Ender’s Game is a brilliant science fiction movie about a boy called up to serve in Battle School as humanity teeters on the edge of interstellar war. It’s superbly acted and supported by benchmark special effects—but if that’s all audiences get from this film then they’ll have missed out on at least one valuable life lesson: You can oppose an enemy with every fibre of your being, but that doesn’t mean you have to hate them.

Ender’s Game is based on the 1985 Nebula and Hugo Award winning novel by Orson Scott Card, and given the author has occupied the executive producer’s chair, it’s not surprising it has made a successful transition to the big screen. Asa Butterfield (Hugo, The Boy In The Striped Pyjamas) stars as Andrew ‘Ender’ Wiggin, a quietly brilliant third child from a family of prodigies. He grows up in a world shaped by humanity’s hair’s breadth victory over an invading alien race and the fear that the insectoid ‘Buggers’ will one day return. Every resource is now bent towards preparing for that eventuality, including the world’s children. Harrison Ford and Viola Davis star as officers from the International Fleet searching for a much needed military messiah. They send Ender to an orbital strategy school where he must battle his fellow students to prove he has the leadership qualities they’re looking for. But what Colonel Graff and Major Anderson keep secret is that not all the games Ender plays are as innocent as they seem.

Ender’s Game is a film that has courted controversy on a number of fronts. Orson Scott Card gave his story unintentional notoriety because of his public, Bible-based opposition to same-sex marriage. In the United States gay and lesbian groups have organized cinema boycotts even though the topic has no presence in the film. But other reviewers have criticised Ender’s Game for its seeming justification of violence. Certainly Ford’s Colonel Graff is determined to do whatever it takes to shape Ender into a heartless weapon:

Ender: Sir, you made them hate me.

Graff: We need a Julius Caesar, a Napoleon. We hope that’s you.

Ender: But Napoleon lost.

Graff: Not before he conquered the known world.

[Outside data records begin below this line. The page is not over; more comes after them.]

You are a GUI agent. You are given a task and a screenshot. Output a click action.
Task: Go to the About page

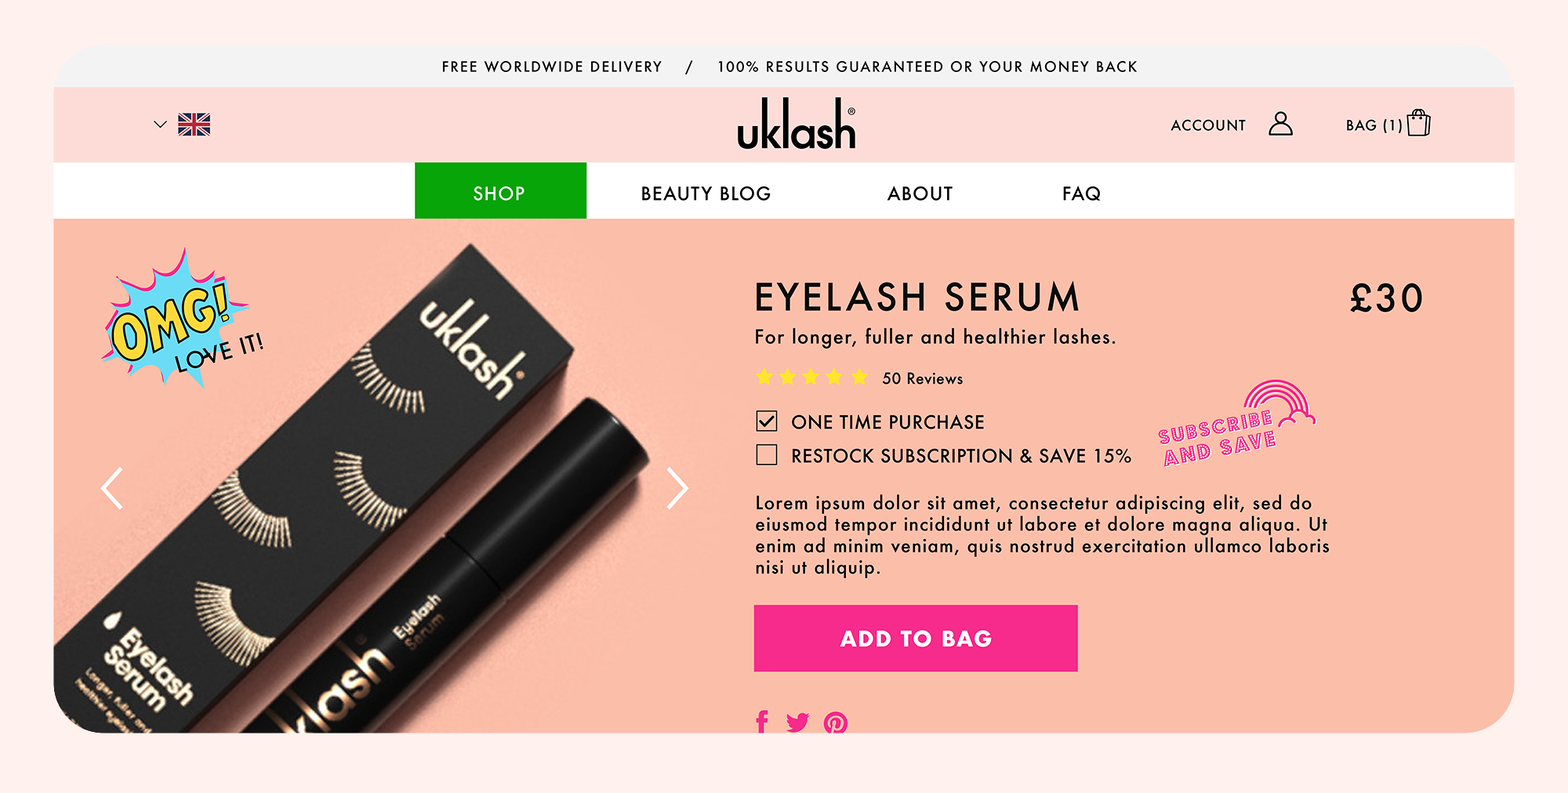tap(920, 194)
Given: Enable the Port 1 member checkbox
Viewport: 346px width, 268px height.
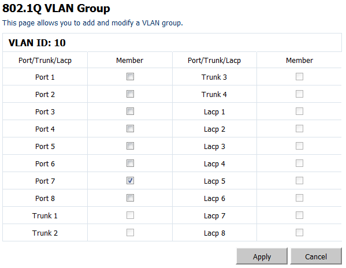Looking at the screenshot, I should pos(130,77).
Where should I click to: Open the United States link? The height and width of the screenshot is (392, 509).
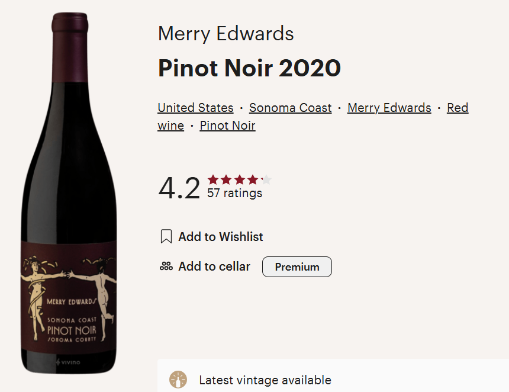[195, 108]
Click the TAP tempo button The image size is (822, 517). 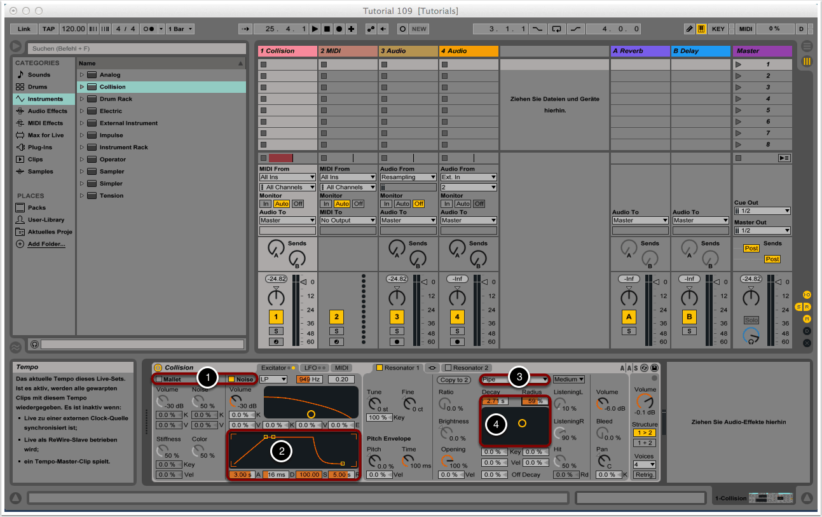click(49, 29)
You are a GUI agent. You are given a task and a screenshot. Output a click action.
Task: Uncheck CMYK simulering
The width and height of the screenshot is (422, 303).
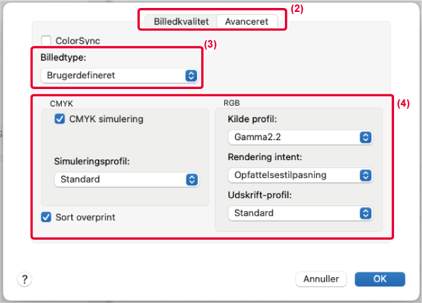60,120
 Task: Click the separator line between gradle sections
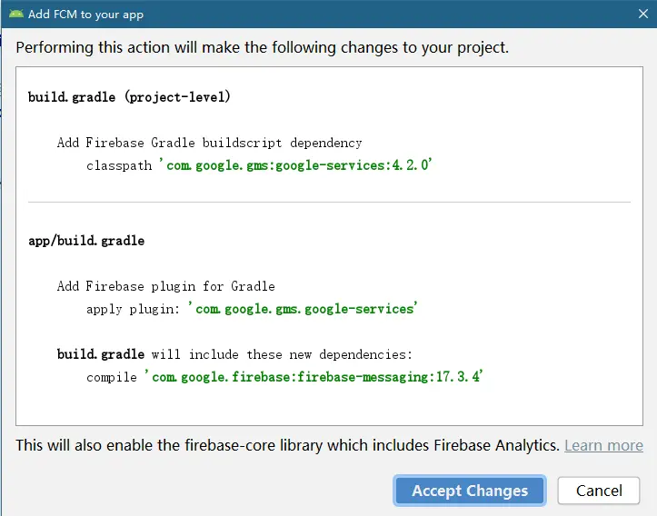[329, 202]
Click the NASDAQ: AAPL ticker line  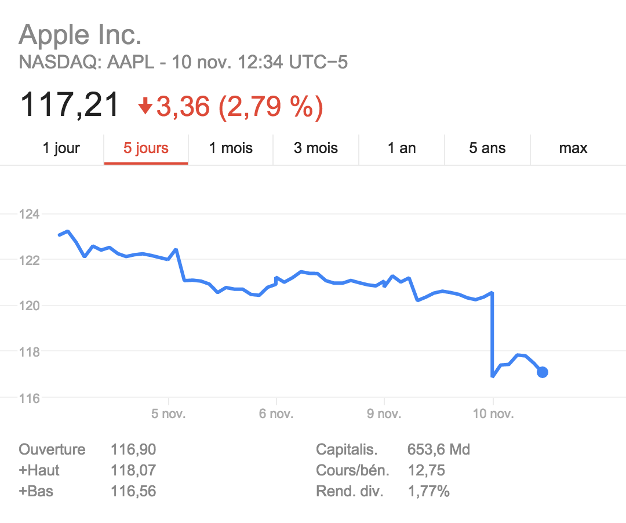pos(183,63)
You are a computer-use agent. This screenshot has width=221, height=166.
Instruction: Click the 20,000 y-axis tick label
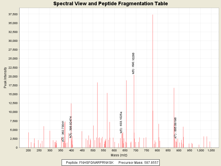pos(13,76)
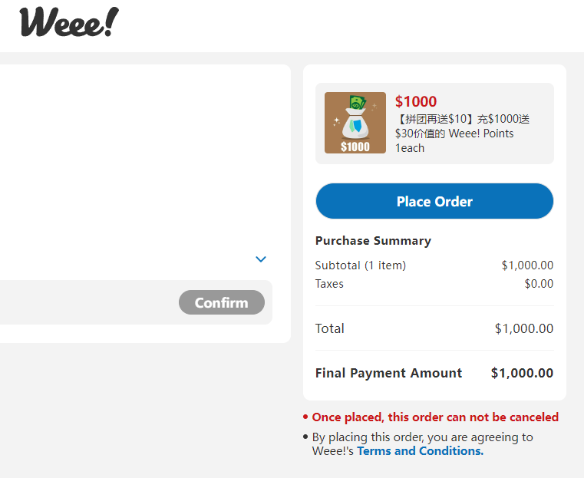Expand the blue chevron dropdown arrow
The image size is (584, 478).
click(x=261, y=259)
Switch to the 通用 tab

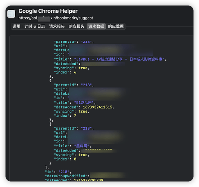(x=16, y=26)
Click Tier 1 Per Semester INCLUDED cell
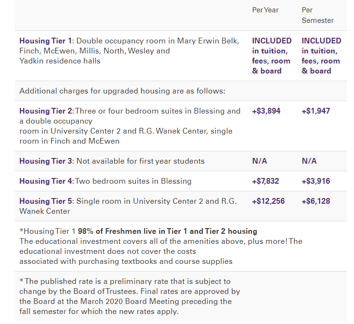Viewport: 354px width, 324px height. point(321,56)
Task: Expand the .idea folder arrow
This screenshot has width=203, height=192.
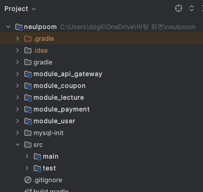Action: (x=18, y=50)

Ender’s Game touches on the immorality of creating child soldiers but Graff maintains that no cost is too great when humanity faces its ultimate extinction. Ender obediently devotes himself to overcoming every opponent, but he never embraces violence the way the film’s critics suggest. Rather, Ender realises that understanding brings compassion: “In the moment when I truly understand my enemy, understand him well enough to defeat him, then in that very moment I also love him.”

Ender extends this love even to the Buggers who are apparently poised to destroy earth. He will do all he can to defeat them, but his understanding of their motivations won’t allow him to demonise them. What the film actually presents is a warrior who reflects the character of Christ.

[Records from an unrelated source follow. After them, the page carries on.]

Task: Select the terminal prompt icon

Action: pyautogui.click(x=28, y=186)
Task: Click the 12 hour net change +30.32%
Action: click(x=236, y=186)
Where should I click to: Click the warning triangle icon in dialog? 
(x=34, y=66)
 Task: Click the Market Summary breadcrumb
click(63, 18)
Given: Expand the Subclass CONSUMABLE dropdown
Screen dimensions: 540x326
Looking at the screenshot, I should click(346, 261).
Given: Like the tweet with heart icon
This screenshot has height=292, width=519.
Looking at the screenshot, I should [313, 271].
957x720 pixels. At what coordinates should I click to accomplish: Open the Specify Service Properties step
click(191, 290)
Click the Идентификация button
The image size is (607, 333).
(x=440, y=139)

Why is it that Jesus asks us to “love our enemies and pray for those who persecute you”? Isn’t it because that sort of love flows from our understanding that their selfish, even vindictive motives are the same ones we once held?

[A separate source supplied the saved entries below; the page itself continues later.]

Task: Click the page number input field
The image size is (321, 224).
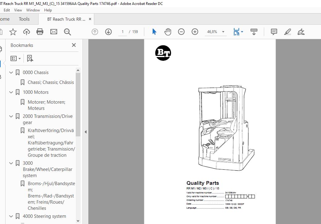Action: coord(123,32)
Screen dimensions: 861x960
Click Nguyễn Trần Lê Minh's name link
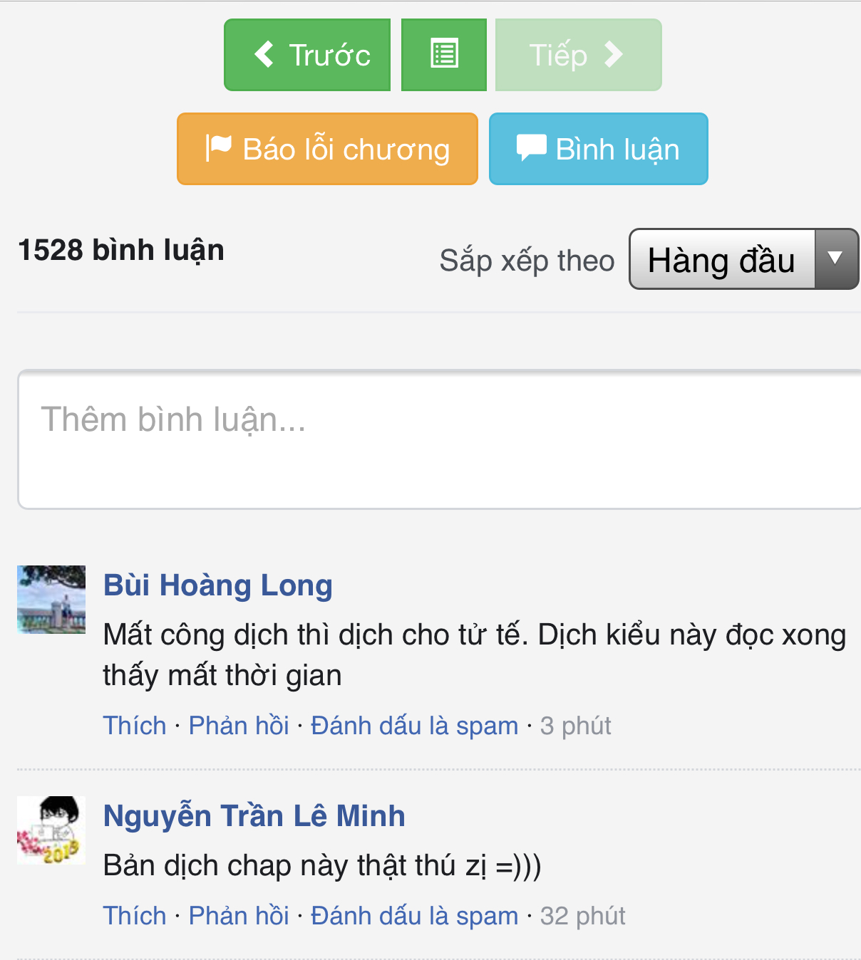(x=254, y=816)
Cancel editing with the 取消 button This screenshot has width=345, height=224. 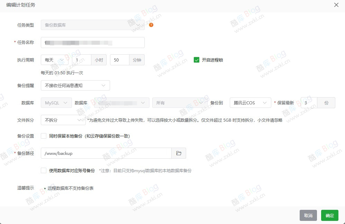click(308, 215)
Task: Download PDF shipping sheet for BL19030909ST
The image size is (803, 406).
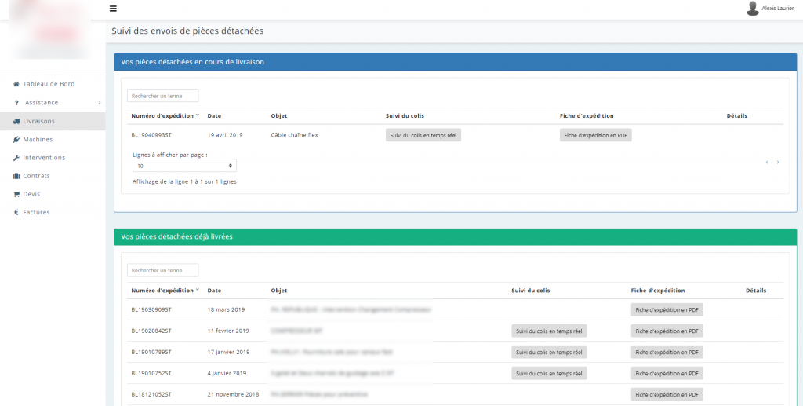Action: coord(667,309)
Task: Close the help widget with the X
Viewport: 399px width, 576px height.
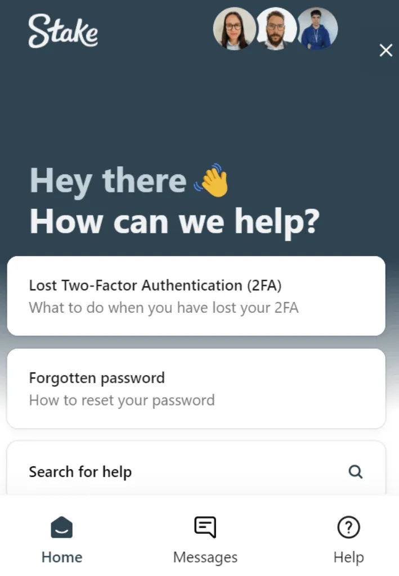Action: [385, 51]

Christians are confronted by two parallel temptations every time we come into spiritual conflict. On the one hand, pride and self-righteousness can lead us to reject our opponent out of hand, happily abandoning them to the judgement to come.

On the other, we can feel so uncomfortable with conflict that our compassion overwhelms our conviction and we settle for peace at any price. Satan is happy with either approach, but Jesus requires us to walk the middle line with Ender. It is Jesus’ heart that bluntly condemned empty religion and immorality all the way to the cross and yet still prayed, “Father forgive them, for they know not what they do.”

The Christian must stand against a sinful world’s advances with every breath God puts at their disposal—like Card stands against same-sex marriage—but without losing sight of the fact that these are the very people Jesus came to save.

And it is that enduring love that has defeated even the most ardent opponent. By the climax of the film, Ender has become every bit the warrior Graff hoped he would be, but he has added one weapon the Colonel never expected: compassion, even for his enemy.